За Петах-Тиква лежала широкая равнина сельских угодий. Дина велела шоферу ехать по двухполосной дороге, пролегавшей вдоль края нового сверхскоростного шоссе. Они проехали по этой дороге две-три мили, затем свернули на грунтовую дорогу, шедшую вдоль недавно разбитого фруктового сада.

– Стой, – неожиданно сказала Дина. – Остановись тут.

Фургон, проехав еще немного, остановился. Дина вылезла из него и быстро пошла среди деревьев. Габриэль вылез следующим. Иосси и Римона зашагали рядом с ним, Иаков – в нескольких шагах позади. Они дошли до конца сада. За ним ярдах в пятидесяти лежало поле с рядами посадок. Между фруктовым садом и полем был пустырь, поросший зеленой зимней травой. Дина остановилась и повернулась к остальным.

– С прибытием в Бейт-Сайед, – сказала она и жестом предложила идти дальше. Вскоре стало ясно, что они идут среди остатков деревни. Ее следы были различимы на серой земле – следы домиков и каменных стен, маленькой площади и круглых отверстий колодцев. Габриэль видел подобные деревни в долине Джезреель и в Галилее. Сколько ни стараются новые владельцы земли стереть следы арабских деревень, они остаются, как память об умершем ребенке.

Дина остановилась у отверстия колодца, и все собрались вокруг нее.

– Восемнадцатого апреля тысяча девятьсот сорок восьмого года, приблизительно в семь часов вечера бригада Пальмаха окружила Бейт-Сайед. После недолгой перестрелки арабская милиция бежала, оставив деревню беззащитной. Началась паника. Почему бы ей было не начаться? За три дня до того свыше сотни жителей Деир-Яссина были убиты членами Иргуна и шайки Стерна. Нечего и говорить, арабы Бейт-Сайеда не жаждали, чтобы их постигла та же участь. По всей вероятности, их не пришлось уговаривать, чтобы они собрали чемоданы и уехали. Когда деревня опустела, бойцы Пальмаха взорвали дома.

– А какая тут связь с Римом? – в нетерпении спросил Иаков.

– Дауд Хадави.

– Хадави еще не родился, когда это место было стерто с лица земли.

– Это правда, – сказала Дина. – Хадави родился в Дженине, в лагере беженцев, но его клан отсюда. Его бабушка, его отец и многочисленные тетки, дядья и двоюродные братья и сестры бежали из Бейт-Сайеда ночью восемнадцатого апреля тысяча девятьсот сорок восьмого года.

– А его дед? – спросил Габриэль.

– Его убили за несколько дней до того близ Лидды. Видите ли, дед Дауда Хадави был одним из самых доверенных людей Шейха Асада. Он сторожил Шейха в ту ночь, когда Шамрон убил его. Его-то и заколол Шамрон, прежде чем войти в дом.

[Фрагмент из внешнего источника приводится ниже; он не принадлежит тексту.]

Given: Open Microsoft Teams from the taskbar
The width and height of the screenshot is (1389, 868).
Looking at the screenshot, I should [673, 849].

– И это все? – спросил Иаков.

Дина отрицательно покачала головой.

– Взрывы бомб произошли в Буэнос-Айресе и Стамбуле одновременно восемнадцатого апреля в семь часов.

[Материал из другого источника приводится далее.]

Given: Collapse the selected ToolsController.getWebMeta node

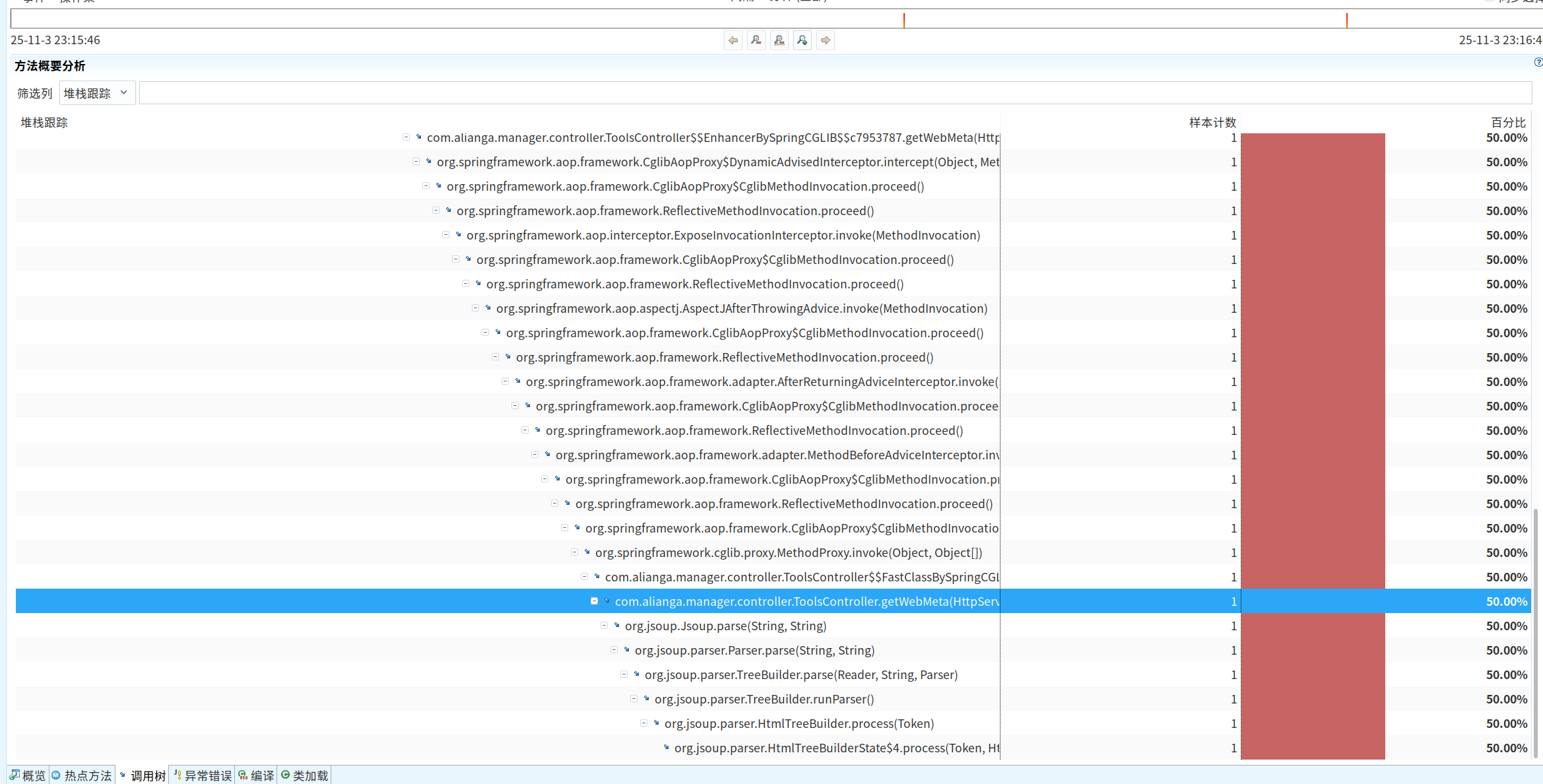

– Бог ты мой! – пробормотала Римона.

– Есть еще одно, – сказала Дина, поворачиваясь к Габриэлю. – Какого числа вы убили Сабри в Париже? Вы помните?

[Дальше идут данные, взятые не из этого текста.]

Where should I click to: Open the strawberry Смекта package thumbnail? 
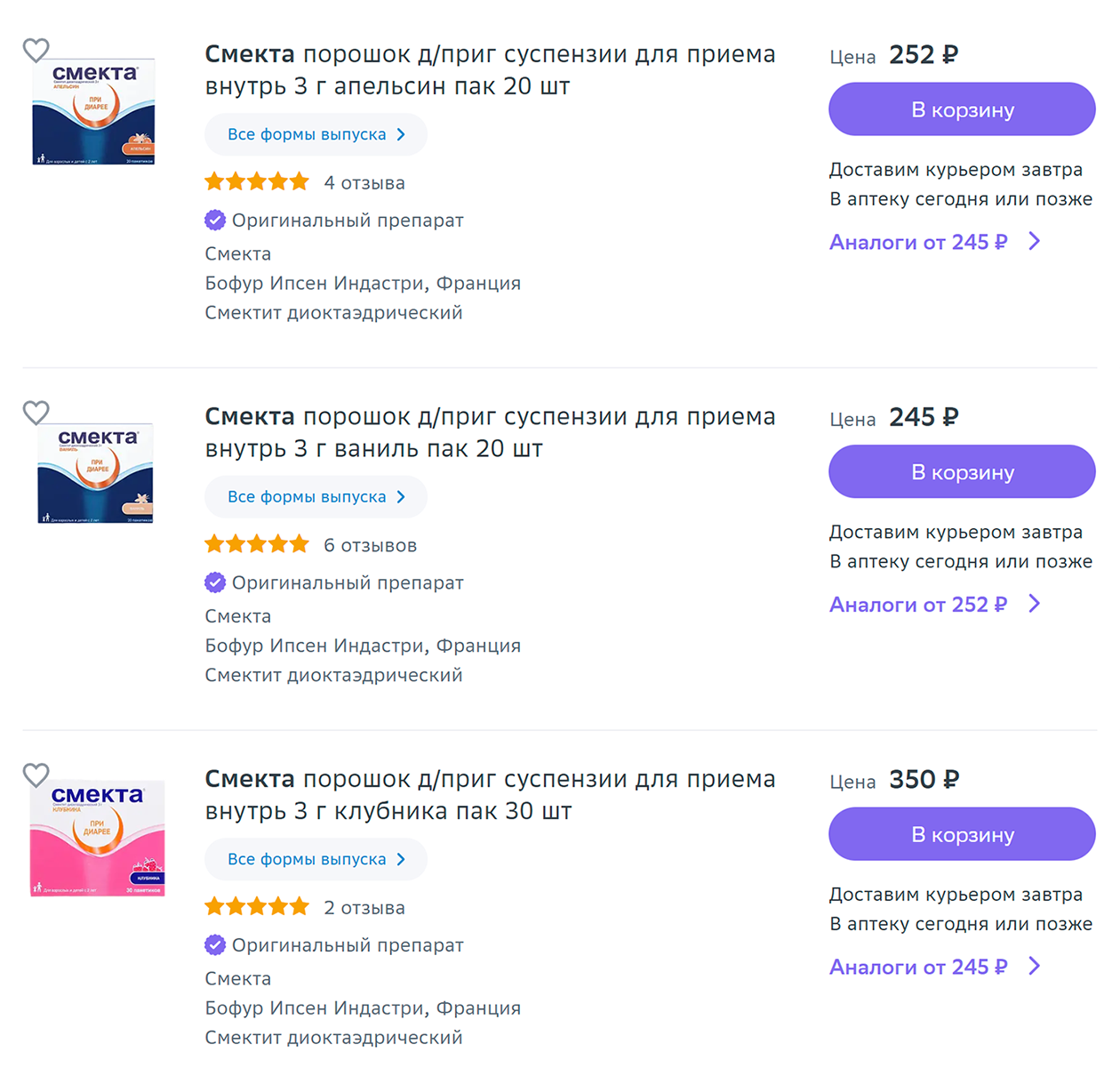(x=98, y=836)
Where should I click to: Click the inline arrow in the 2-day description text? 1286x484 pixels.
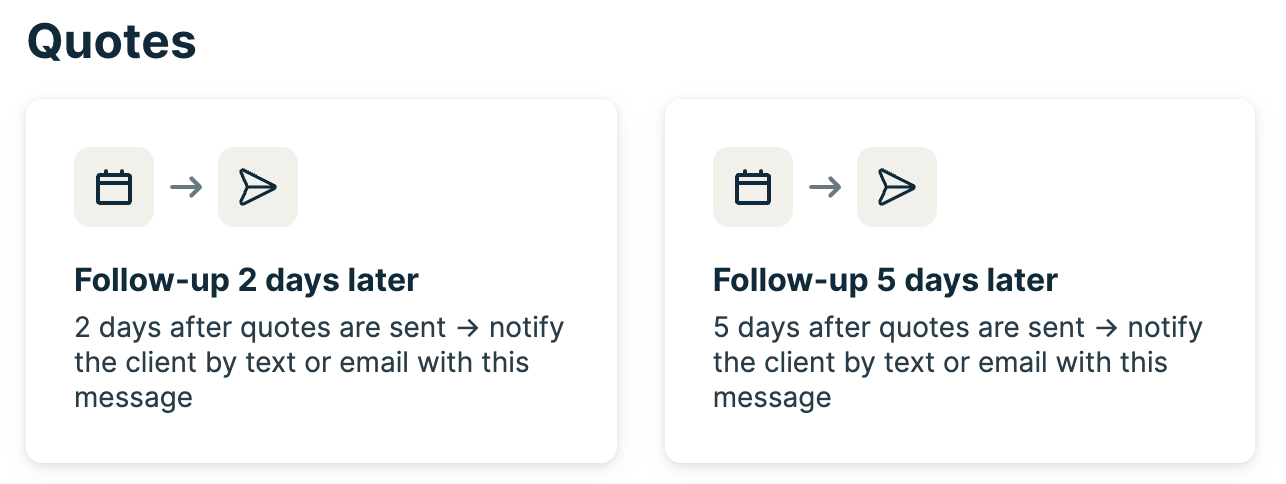[x=467, y=328]
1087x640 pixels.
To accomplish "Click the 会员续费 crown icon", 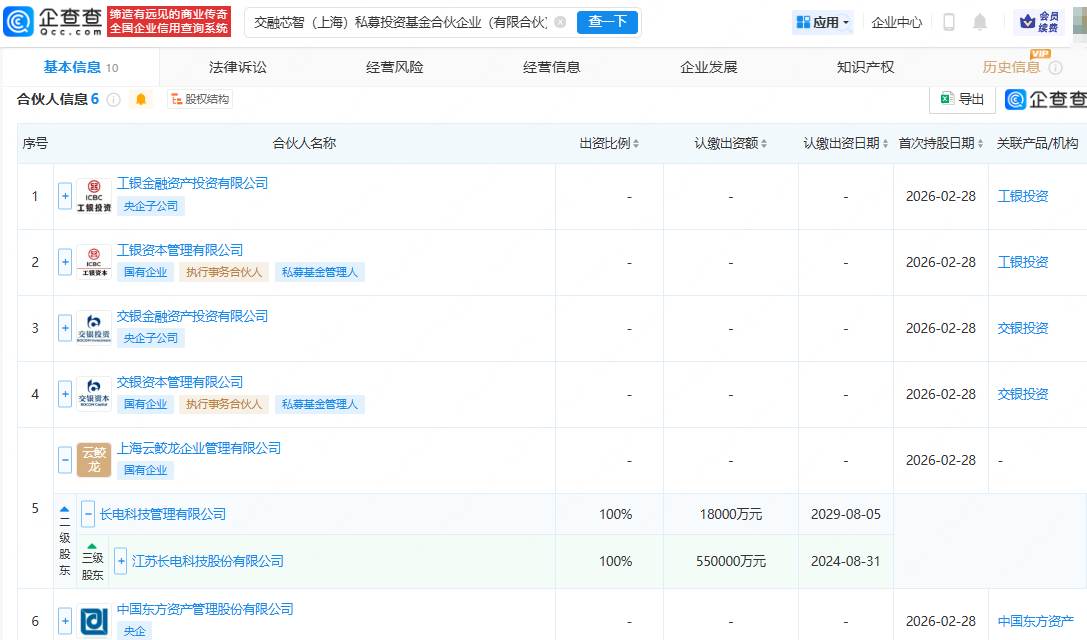I will 1028,22.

– Это было в начале марта, – сказал он, – но я не могу вспомнить, какого числа.

– Это было четвертого марта, – произнесла Дина.

– В тот же день, когда все произошло в Риме, – добавила Римона.

– Совершенно верно. – Дина окинула взглядом остатки деревни. – Все началось вот здесь, в Бейт-Сайеде, более пятидесяти лет назад. Все произошедшее в Риме спланировал Халед, и он снова нанесет по нам удар через двадцать восемь дней.